Violent conflicts are spreading throughout the Middle East. Germany is working with Egypt, supporting Saudi Arabia and delivering weapons to the peshmerga - but the government opposition in Berlin is critical.
Egyptian President Abdel-Fattah el-Sissi has been in office for almost a year. Soon he's due to visit Germany. In March, German Economy Minister Sigmar Gabriel extended an invitation on behalf of Chancellor Angela Merkel. That marked a departure from the government's earlier position that parliamentary elections in Egypt were a precondition for an official state visit by the president.
The Egyptian parliament was dissolved in 2012 by the constitutional court, and it's not yet clear when the next election will take place. In Berlin, questions are being raised about whether this shift represents a new direction in relations between Germany and Egypt.
A visit by CDU/CSU parliamentary group chairman Volker Kauder to Cairo before Easter seemed to confirm this. Kauder met with el-Sissi for talks, which he said were mainly about economic interests. "The Egyptian government hopes to attract more German investment," he told DW, adding that politicians have a duty to support such efforts.
Criticism leveled at Kauder
Kauder's Middle East trip met with criticism in Berlin. The Left Party said both his and Gabriel's visit to Egypt were in poor taste. Left Party MP Christine Buchholz said the German government was prioritizing business interests over human rights.
Omid Nouripour, foreign policy expert for the Greens, has demanded an explanation for the shift from Chancellor Merkel. If she is willing to waive a commitment to parliamentary elections as a prerequisite for el-Sissi's state visit, then there is no pressure on the Egyptian president to hold democratic elections, Nouripour told DW. He added that he has nothing against a direct dialog with el-Sissi; it just depends on what Germany has to say to him.
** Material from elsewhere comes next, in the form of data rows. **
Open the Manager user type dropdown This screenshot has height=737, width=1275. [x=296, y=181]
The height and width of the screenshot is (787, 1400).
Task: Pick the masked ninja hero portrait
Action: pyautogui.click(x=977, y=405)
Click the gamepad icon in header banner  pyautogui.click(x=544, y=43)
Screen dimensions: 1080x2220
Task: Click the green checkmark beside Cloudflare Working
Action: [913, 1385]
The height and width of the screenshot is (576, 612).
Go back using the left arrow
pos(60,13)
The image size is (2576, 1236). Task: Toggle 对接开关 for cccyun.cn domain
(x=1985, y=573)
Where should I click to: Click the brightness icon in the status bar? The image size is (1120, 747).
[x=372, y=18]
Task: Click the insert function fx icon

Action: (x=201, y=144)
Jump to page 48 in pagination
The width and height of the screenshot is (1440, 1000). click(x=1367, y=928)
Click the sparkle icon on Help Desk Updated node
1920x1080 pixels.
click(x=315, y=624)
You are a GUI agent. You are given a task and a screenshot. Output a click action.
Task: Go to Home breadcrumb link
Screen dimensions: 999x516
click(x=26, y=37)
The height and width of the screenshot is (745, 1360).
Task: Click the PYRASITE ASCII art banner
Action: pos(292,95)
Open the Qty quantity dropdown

Germany should put conditions on its cooperation with Cairo, said Nouripour. "These conditions should include assurances that a multi-party system can develop, that there will be no suppression of the media, and that political prisoners will finally be released," he said.
Rolf Mützenich, Middle East expert for the Social Democrats (SPD), expressed understanding for Kauder's visit, saying Kauder had long been concerned about the situation for Christians in Egypt. Despite this, he said it would have only been correct to invite el-Sissi to Berlin after Egypt had held democratic elections.
"We would do well not to repeat the mistakes of the past, when we only looked for anchors of stability in the region. That cost us a lot of credibility," said Mützenich. He said Germany should require el-Sissi to uphold human rights; the Egyptian leader could send a positive signal by pardoning demonstrators who have been unjustly sentenced.
Conflict in Yemen
Nouripour was also critical of the German government's Middle East policy with regard to the escalating conflict in Yemen. He said it was "absurd" for Germany to be siding with Saudi Arabia in the conflict: Yemen is a complex country with a host of problems that cannot be solved with military intervention from outsiders. By siding with Saudi Arabia, Germany is giving up a chance to act as a mediator, a role that Berlin could have performed well given its many years of close cooperation on development projects with Sanaa.
The Foreign Ministry has deemed Saudi airstrikes on Houthi militia targets in Yemen to be legitimate. The government of Yemen turned to the international community with an "extremely threatening situation," said ministry spokesman Martin Schäfer. "According to international law, it is legitimate to respond to a request for help by a democratically elected head of state."
But Mützenich contends that Saudi Arabia has itself contributed to the chaos in neighboring Yemen. It sees the Shiite Houthis as Iranian agents that it must fight. But the conflict in Yemen is not first and foremost a proxy war between Riyadh and Tehran, rather an inner Yemeni dispute that has grown into a situation approximating civil war. "Yemen has a very complex makeup with a very long history," said Mützenich.
Uncertainty surrounding Iraq
The situation in Iraq is equally complicated. According to Nouripour, the German government is not helping to achieve stability. Rather, he said, Germany has supplied weapons to the peshmerga in order to assist the Kurdish fighters in their struggle to counteract the advance of the "Islamic State." However, the weapons are being used by the peshmerga to drive the Sunnis out of Kirkuk.
"The message to the Sunnis is: we don't want you. It's terrible, fatal," said Nouripour. Iraq will only be stable enough to deal with the threat from "Islamic State" militants if the Sunnis can be integrated into the Shiite-dominated power structures.
Mützenich admits to being confounded about how Iraq should best be helped to stop the terrorists and end the civil war. He said that he was skeptical on the issue of weapons shipments to the peshmerga. The Yazidis who were under threat were not rescued by the peshmerga, but by fighters from the banned Kurdish Worker's Party, the PKK, and their allies in Syria. For now, Mützenich has no answer as to how best to fight the "Islamic State."